>> start Text

I've been pretty much out of the world since my last build, but I'm looking to put together a new system, this time for my own use. Unfortunately, I don't have the time for parts research that I had last round in addition to not being up to date on the last seven or eight months of technology changes. I've already taken a look at the $1500 recommended build, but I'd also like some further (and completely up to date) input before I start watching the sales and slickdeals for parts. I'd like to keep the price for the PC itself around $1200 unless going higher will yield a significant improvement. My other challenge is that this PC (and peripherals like the monitor) will need to be able to survive at least a few plane trips over the next year. I've looked a little for some sort of protective carrying case but not had any luck. Suggestions/advice there would be great.

Approximate Purchase Date: Early April

Budget Range: $1200-1600 (lower preferred, but willing to spend more if the improvement in performance is significant; price includes monitor and travel protection, if it can be found)

>> end Text

* The tasks:
1. Extract the build post word for word, everything from "Budget Range: $1200-1600" down to "can be found)".
2. Summarize the build post in two sentences.

>> start Supplied records

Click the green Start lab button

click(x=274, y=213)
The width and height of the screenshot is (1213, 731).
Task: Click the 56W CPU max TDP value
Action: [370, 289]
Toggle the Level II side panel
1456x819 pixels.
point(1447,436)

>> end Supplied records

* Outputs in order:
1.
Budget Range: $1200-1600 (lower preferred, but willing to spend more if the improvement in performance is significant; price includes monitor and travel protection, if it can be found)

2. The writer wants to put together a new PC for personal use, ideally keeping the PC itself around $1200, and is asking for current advice because there is no time for parts research and the last seven or eight months of technology changes were missed. The system and its peripherals must survive several plane trips over the next year, purchase is planned for early April, and the $1200-1600 budget covers the monitor and travel protection.